• _Your goal_
Reproduce every one of the following lines word for word, with no changes.

Records excerpted from a collection
-=-=-

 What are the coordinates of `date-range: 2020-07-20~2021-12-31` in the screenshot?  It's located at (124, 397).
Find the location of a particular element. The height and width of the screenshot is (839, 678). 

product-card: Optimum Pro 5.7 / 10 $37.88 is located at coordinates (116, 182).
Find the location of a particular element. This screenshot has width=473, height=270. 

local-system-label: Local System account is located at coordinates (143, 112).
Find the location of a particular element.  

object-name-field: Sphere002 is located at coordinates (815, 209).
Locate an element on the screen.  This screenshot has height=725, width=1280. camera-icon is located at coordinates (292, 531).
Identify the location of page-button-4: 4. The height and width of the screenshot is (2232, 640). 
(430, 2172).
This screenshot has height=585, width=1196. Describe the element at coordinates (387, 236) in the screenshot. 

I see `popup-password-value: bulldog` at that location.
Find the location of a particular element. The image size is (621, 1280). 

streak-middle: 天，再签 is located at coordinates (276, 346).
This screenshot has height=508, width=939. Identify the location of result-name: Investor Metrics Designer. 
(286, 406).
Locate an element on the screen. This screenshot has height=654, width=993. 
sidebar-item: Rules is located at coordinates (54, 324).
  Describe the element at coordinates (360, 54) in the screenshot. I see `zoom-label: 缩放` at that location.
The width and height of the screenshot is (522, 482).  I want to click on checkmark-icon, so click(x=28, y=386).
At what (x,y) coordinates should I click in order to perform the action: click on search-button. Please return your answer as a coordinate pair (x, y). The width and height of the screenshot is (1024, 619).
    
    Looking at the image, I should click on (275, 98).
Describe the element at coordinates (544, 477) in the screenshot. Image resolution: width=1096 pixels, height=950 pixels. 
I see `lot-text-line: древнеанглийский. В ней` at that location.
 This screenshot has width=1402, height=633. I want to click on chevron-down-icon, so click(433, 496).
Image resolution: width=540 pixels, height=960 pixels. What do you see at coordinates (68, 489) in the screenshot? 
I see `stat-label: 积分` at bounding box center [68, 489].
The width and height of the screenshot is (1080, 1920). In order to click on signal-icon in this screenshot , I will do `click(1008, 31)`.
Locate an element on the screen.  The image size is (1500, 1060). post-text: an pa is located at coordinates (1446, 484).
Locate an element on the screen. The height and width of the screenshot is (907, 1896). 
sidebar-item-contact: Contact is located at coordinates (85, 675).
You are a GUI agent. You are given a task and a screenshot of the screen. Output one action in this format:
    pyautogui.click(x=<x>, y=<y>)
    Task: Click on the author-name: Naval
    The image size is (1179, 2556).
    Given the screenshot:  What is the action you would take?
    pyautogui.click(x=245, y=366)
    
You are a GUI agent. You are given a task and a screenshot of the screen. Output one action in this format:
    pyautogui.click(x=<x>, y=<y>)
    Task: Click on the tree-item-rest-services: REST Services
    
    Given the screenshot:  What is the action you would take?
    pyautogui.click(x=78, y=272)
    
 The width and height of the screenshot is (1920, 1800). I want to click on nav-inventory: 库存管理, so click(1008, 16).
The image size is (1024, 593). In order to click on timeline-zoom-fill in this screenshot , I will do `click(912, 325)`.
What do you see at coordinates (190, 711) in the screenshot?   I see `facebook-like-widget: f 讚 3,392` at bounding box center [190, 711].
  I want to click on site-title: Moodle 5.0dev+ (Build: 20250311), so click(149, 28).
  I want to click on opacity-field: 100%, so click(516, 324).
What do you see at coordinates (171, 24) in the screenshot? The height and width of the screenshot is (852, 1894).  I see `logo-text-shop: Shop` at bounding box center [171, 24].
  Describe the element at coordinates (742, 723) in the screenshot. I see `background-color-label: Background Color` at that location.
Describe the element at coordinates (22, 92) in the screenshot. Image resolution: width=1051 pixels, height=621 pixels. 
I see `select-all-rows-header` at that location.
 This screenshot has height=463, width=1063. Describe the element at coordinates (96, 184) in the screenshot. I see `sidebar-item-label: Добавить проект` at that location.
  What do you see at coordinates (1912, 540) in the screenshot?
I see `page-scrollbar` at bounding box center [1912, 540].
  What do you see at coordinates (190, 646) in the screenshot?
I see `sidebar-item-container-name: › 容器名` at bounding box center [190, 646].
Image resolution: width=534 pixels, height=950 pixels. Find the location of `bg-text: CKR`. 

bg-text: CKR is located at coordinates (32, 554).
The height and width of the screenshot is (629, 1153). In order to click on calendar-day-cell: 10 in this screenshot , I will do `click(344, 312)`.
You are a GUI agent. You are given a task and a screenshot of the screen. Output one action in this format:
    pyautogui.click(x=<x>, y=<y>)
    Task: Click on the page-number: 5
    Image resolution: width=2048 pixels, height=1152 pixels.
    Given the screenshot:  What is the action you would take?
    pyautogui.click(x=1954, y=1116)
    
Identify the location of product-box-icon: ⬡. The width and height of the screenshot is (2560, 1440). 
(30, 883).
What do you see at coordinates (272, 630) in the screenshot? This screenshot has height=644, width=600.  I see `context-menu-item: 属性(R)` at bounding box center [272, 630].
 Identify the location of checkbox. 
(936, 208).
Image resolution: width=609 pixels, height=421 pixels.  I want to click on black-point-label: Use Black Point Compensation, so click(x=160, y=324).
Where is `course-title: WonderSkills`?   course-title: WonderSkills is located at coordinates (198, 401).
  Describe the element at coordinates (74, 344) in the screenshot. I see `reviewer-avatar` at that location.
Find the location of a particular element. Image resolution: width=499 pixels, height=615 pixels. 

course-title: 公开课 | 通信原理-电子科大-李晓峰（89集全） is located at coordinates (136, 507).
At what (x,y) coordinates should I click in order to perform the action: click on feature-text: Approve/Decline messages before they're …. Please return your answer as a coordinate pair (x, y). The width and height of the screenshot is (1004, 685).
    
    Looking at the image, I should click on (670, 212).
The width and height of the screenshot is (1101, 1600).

-=-=-

• _Result below_
 What are the coordinates of `date-range: 2020-07-20~2021-12-31` in the screenshot?  It's located at (124, 397).
Find the location of a particular element. The height and width of the screenshot is (839, 678). 

product-card: Optimum Pro 5.7 / 10 $37.88 is located at coordinates (116, 182).
Find the location of a particular element. This screenshot has width=473, height=270. 

local-system-label: Local System account is located at coordinates (143, 112).
Find the location of a particular element.  

object-name-field: Sphere002 is located at coordinates (815, 209).
Locate an element on the screen.  This screenshot has height=725, width=1280. camera-icon is located at coordinates (292, 531).
Identify the location of page-button-4: 4. The height and width of the screenshot is (2232, 640). 
(430, 2172).
This screenshot has height=585, width=1196. Describe the element at coordinates (387, 236) in the screenshot. 

I see `popup-password-value: bulldog` at that location.
Find the location of a particular element. The image size is (621, 1280). 

streak-middle: 天，再签 is located at coordinates (276, 346).
This screenshot has height=508, width=939. Identify the location of result-name: Investor Metrics Designer. 
(286, 406).
Locate an element on the screen. This screenshot has height=654, width=993. 
sidebar-item: Rules is located at coordinates (54, 324).
  Describe the element at coordinates (360, 54) in the screenshot. I see `zoom-label: 缩放` at that location.
The width and height of the screenshot is (522, 482).  I want to click on checkmark-icon, so click(x=28, y=386).
At what (x,y) coordinates should I click in order to perform the action: click on search-button. Please return your answer as a coordinate pair (x, y). The width and height of the screenshot is (1024, 619).
    
    Looking at the image, I should click on (275, 98).
Describe the element at coordinates (544, 477) in the screenshot. Image resolution: width=1096 pixels, height=950 pixels. 
I see `lot-text-line: древнеанглийский. В ней` at that location.
 This screenshot has width=1402, height=633. I want to click on chevron-down-icon, so click(433, 496).
Image resolution: width=540 pixels, height=960 pixels. What do you see at coordinates (68, 489) in the screenshot? 
I see `stat-label: 积分` at bounding box center [68, 489].
The width and height of the screenshot is (1080, 1920). In order to click on signal-icon in this screenshot , I will do `click(1008, 31)`.
Locate an element on the screen.  The image size is (1500, 1060). post-text: an pa is located at coordinates (1446, 484).
Locate an element on the screen. The height and width of the screenshot is (907, 1896). 
sidebar-item-contact: Contact is located at coordinates (85, 675).
You are a GUI agent. You are given a task and a screenshot of the screen. Output one action in this format:
    pyautogui.click(x=<x>, y=<y>)
    Task: Click on the author-name: Naval
    The image size is (1179, 2556).
    Given the screenshot:  What is the action you would take?
    pyautogui.click(x=245, y=366)
    
You are a GUI agent. You are given a task and a screenshot of the screen. Output one action in this format:
    pyautogui.click(x=<x>, y=<y>)
    Task: Click on the tree-item-rest-services: REST Services
    
    Given the screenshot:  What is the action you would take?
    pyautogui.click(x=78, y=272)
    
 The width and height of the screenshot is (1920, 1800). I want to click on nav-inventory: 库存管理, so click(1008, 16).
The image size is (1024, 593). In order to click on timeline-zoom-fill in this screenshot , I will do `click(912, 325)`.
What do you see at coordinates (190, 711) in the screenshot?   I see `facebook-like-widget: f 讚 3,392` at bounding box center [190, 711].
  I want to click on site-title: Moodle 5.0dev+ (Build: 20250311), so click(149, 28).
  I want to click on opacity-field: 100%, so click(516, 324).
What do you see at coordinates (171, 24) in the screenshot? The height and width of the screenshot is (852, 1894).  I see `logo-text-shop: Shop` at bounding box center [171, 24].
  Describe the element at coordinates (742, 723) in the screenshot. I see `background-color-label: Background Color` at that location.
Describe the element at coordinates (22, 92) in the screenshot. Image resolution: width=1051 pixels, height=621 pixels. 
I see `select-all-rows-header` at that location.
 This screenshot has height=463, width=1063. Describe the element at coordinates (96, 184) in the screenshot. I see `sidebar-item-label: Добавить проект` at that location.
  What do you see at coordinates (1912, 540) in the screenshot?
I see `page-scrollbar` at bounding box center [1912, 540].
  What do you see at coordinates (190, 646) in the screenshot?
I see `sidebar-item-container-name: › 容器名` at bounding box center [190, 646].
Image resolution: width=534 pixels, height=950 pixels. Find the location of `bg-text: CKR`. 

bg-text: CKR is located at coordinates (32, 554).
The height and width of the screenshot is (629, 1153). In order to click on calendar-day-cell: 10 in this screenshot , I will do `click(344, 312)`.
You are a GUI agent. You are given a task and a screenshot of the screen. Output one action in this format:
    pyautogui.click(x=<x>, y=<y>)
    Task: Click on the page-number: 5
    Image resolution: width=2048 pixels, height=1152 pixels.
    Given the screenshot:  What is the action you would take?
    pyautogui.click(x=1954, y=1116)
    
Identify the location of product-box-icon: ⬡. The width and height of the screenshot is (2560, 1440). 
(30, 883).
What do you see at coordinates (272, 630) in the screenshot? This screenshot has height=644, width=600.  I see `context-menu-item: 属性(R)` at bounding box center [272, 630].
 Identify the location of checkbox. 
(936, 208).
Image resolution: width=609 pixels, height=421 pixels.  I want to click on black-point-label: Use Black Point Compensation, so click(x=160, y=324).
Where is `course-title: WonderSkills`?   course-title: WonderSkills is located at coordinates (198, 401).
  Describe the element at coordinates (74, 344) in the screenshot. I see `reviewer-avatar` at that location.
Find the location of a particular element. Image resolution: width=499 pixels, height=615 pixels. 

course-title: 公开课 | 通信原理-电子科大-李晓峰（89集全） is located at coordinates (136, 507).
At what (x,y) coordinates should I click in order to perform the action: click on feature-text: Approve/Decline messages before they're …. Please return your answer as a coordinate pair (x, y). The width and height of the screenshot is (1004, 685).
    
    Looking at the image, I should click on (670, 212).
The width and height of the screenshot is (1101, 1600).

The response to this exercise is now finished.